If the deadline is passed again, police will ask a martial court to issue arrest warrants on the activists, and police will have no choice but to arrest them no matter where they are, Pol.Lt.Gen. Boonlert said.
"Police are compromising with the students to the utmost," he said. "I'd like to ask the bond guarantors of these students to find them and tell them to surrender themselves as soon as possible."
The seven students were charged with violating the junta's ban on political activities after they unfurled a banner denouncing the coup on 22 May 2015 at Democracy Monument in Khon Kaen province. Political protests of any kind are currently banned by the junta, known formally as the National Council for Peace and Order, and can be punished with a maximum penalty of one year in prison.
Pol.Lt.Gen. Boonlert also advised students around the country to hold off on their activisim until democracy is returned, a date the junta has repeatedly pushed back and now says will take place in September 2016 at the earliest.
"They should wait for that time to come," Pol.Lt.Gen. Boonlert said. "Students, regardless of the groups, must understand this. Don't come out and protest or oppose the government's administration at this time."
He also urged student activists to attend junta-run forums to express their opinions.
"Our country needs peace, love, and unity, to overcome the economic crisis at the moment," he said. "Please, don't cause any fights or disputes."
Apart from the seven Dao Din activists, nine student activists in Bangkok were also charged with defying the junta's order for staging a protest in front of the Bangkok Art and Culture Center on the evening of 22 May.
The protest was forcefully broken up by police, who arrested more than 30 students that night.

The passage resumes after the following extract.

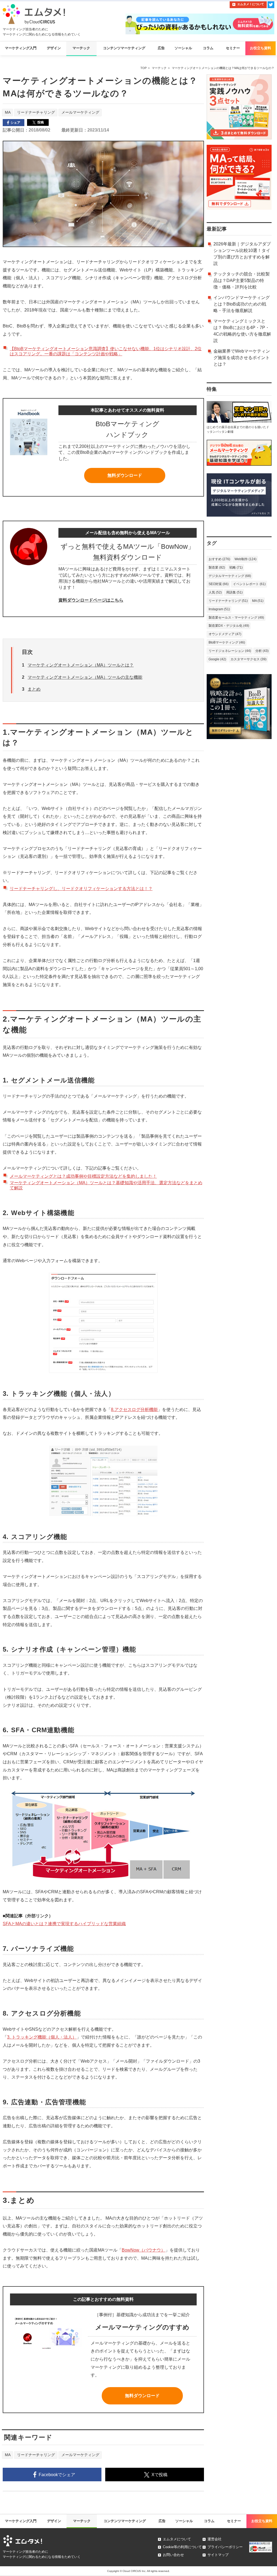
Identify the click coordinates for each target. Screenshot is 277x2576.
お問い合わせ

One of the students, Chartchai Kaedum, reported to police at Pathumwan Police Station yesterday with his lawyer and denied the charges, saying that he was only observing the rally on 22 May, and was mistaken as an activist by a plain-clothed army officer.
"I reported to the police today to contest my charge in accordance with the justice system," Chartchai said.
The eight other students charged with defying the junta's orders have not surrendered to police.